Activity
Pictures aside, copy exactly the lines running from the one with "This screenshot has width=1270, height=952." to the end of the records.
----- Data listing
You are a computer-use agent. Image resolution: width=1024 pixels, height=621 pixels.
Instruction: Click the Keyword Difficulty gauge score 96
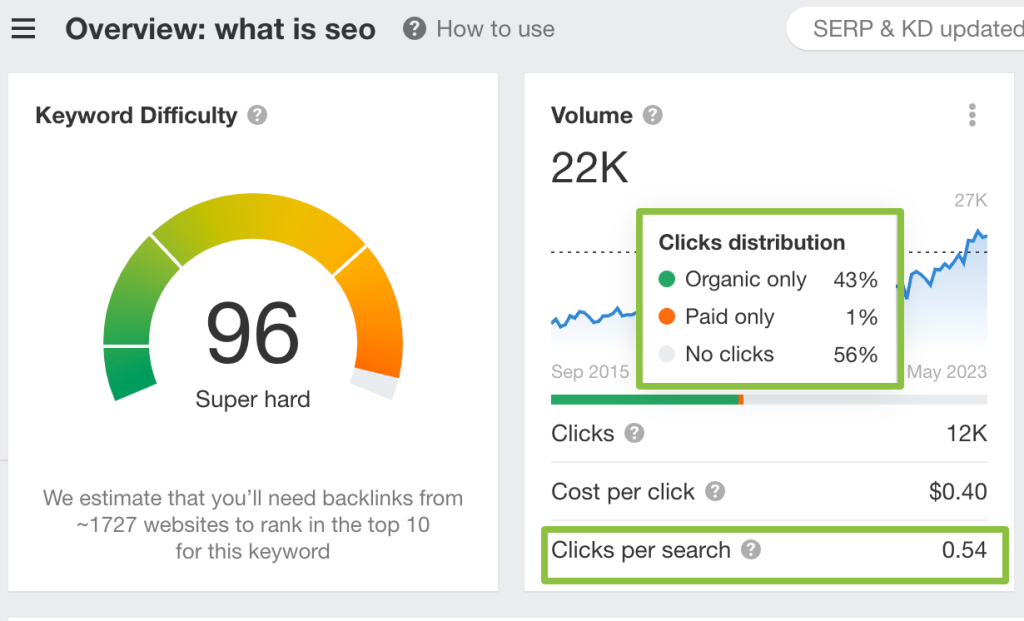click(x=252, y=333)
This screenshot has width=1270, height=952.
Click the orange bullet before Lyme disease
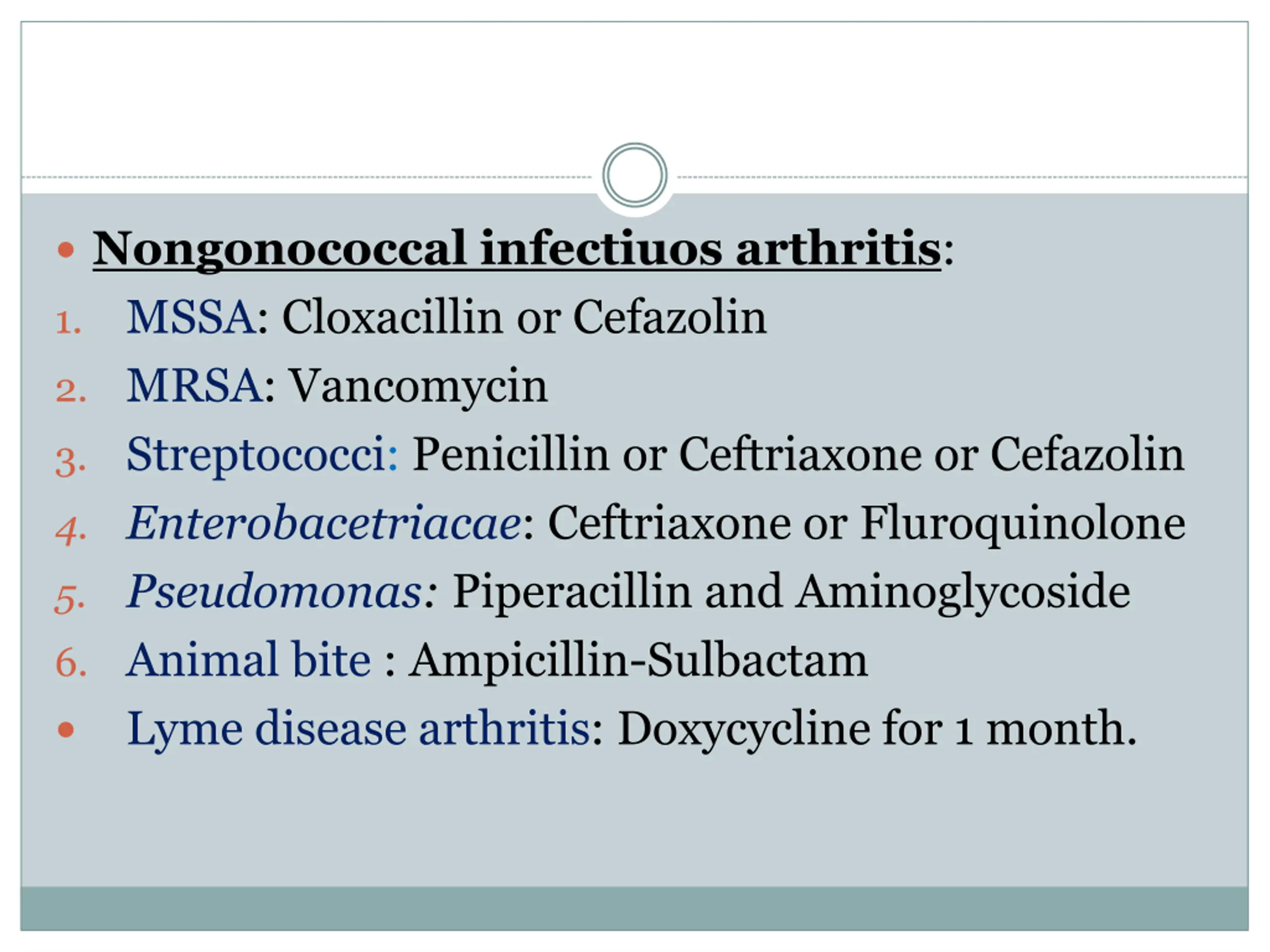(x=66, y=730)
----------
Result of this task
This screenshot has width=1270, height=952.
Click the orange bullet before Lyme disease
(x=66, y=730)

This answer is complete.